My mother: Dark hair gone gray, she was born four years before women had the right to vote. A young woman during the depression, she defines the word conservative. Her view of the world is black and white with little in between.

Myself: Forty-five years old, blond and beleaguered, stretched thin between work and family, I reluctantly toss paper plates and plastic utensils into my grocery cart, and spend money on convenience items to shave fifteen or twenty minutes on food preparation. I see the world in many shades of gray, with some right and wrong in almost everything.

My daughter: Magenta streaked hair, she was born into a world of computers and technology. Fiercely independent, she sees the world in varying colors that will adjust to her views.
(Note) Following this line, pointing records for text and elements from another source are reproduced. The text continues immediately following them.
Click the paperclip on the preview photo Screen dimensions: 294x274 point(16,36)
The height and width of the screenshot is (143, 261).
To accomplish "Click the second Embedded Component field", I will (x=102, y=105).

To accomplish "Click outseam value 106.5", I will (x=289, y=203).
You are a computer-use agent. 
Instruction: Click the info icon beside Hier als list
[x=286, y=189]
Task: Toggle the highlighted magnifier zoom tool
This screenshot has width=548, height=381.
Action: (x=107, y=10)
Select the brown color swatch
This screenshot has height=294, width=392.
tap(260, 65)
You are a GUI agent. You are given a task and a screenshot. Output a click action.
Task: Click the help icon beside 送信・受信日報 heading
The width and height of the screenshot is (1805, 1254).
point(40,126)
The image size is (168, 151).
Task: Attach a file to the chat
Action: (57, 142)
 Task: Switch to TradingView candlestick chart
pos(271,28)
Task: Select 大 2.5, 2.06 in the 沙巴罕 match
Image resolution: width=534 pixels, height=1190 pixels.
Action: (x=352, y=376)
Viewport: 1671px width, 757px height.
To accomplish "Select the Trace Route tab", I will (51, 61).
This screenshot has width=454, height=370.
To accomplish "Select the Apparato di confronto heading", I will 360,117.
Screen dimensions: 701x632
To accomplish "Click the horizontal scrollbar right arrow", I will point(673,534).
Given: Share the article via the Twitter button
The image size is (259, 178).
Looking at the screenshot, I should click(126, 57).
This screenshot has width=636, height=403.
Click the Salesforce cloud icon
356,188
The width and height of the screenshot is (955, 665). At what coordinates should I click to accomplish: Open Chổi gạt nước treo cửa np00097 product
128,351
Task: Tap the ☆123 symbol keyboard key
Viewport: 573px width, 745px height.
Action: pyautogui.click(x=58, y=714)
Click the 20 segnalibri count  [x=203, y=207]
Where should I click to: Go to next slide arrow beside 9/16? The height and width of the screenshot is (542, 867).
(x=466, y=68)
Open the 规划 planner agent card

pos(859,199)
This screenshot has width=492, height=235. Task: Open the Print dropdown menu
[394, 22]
We are at Bag ‘N Save to buy groceries, and also to make my mother happy. She loves to grocery shop and has clipped a $2 coupon for each of us. The coupons can be used on either produce or ground meat. Seconds into the store, my daughter picks out a pomegranate for $1.98. My mother at first tsk tsks the choice, but then reconsiders. It is a pomegranate, and it is free. My mother is also using her coupon on produce. She surveys the fruits and vegetables, then flutters from display to display, alighting here and there for a bunch of celery, a garlic bulb, an apple, some bananas, a bunch of a parsley, sometimes exchanging something she’s picked out for a different item.

After she’s done, we continue through the grocery store, isle by isle. I use my coupon in the meat section which doesn’t require any thought. Somewhere in the dairy section we become a covert operation, with my mother referring to us by the free food we are getting with our coupons. As we emerge from frozen foods, my mother eyes the checkout counters. “We’ll send the pomegranate through first. Hamburger, you’ll go next.”

My mother is last, purchasing a plastic grocery sack of produce for a mere 14 cents. “You are the shopper of us all,” I tell her, and her granddaughter nods agreement. As we exit the store, my mother takes hold of the side of the cart, and her gait changes from that of an elderly woman to the successful child at an Easter Egg Hunt. Out in the parking lot, beams of pink and yellow light peek through the clouds, and I think to myself that even the sky has responded to my mother’s happiness.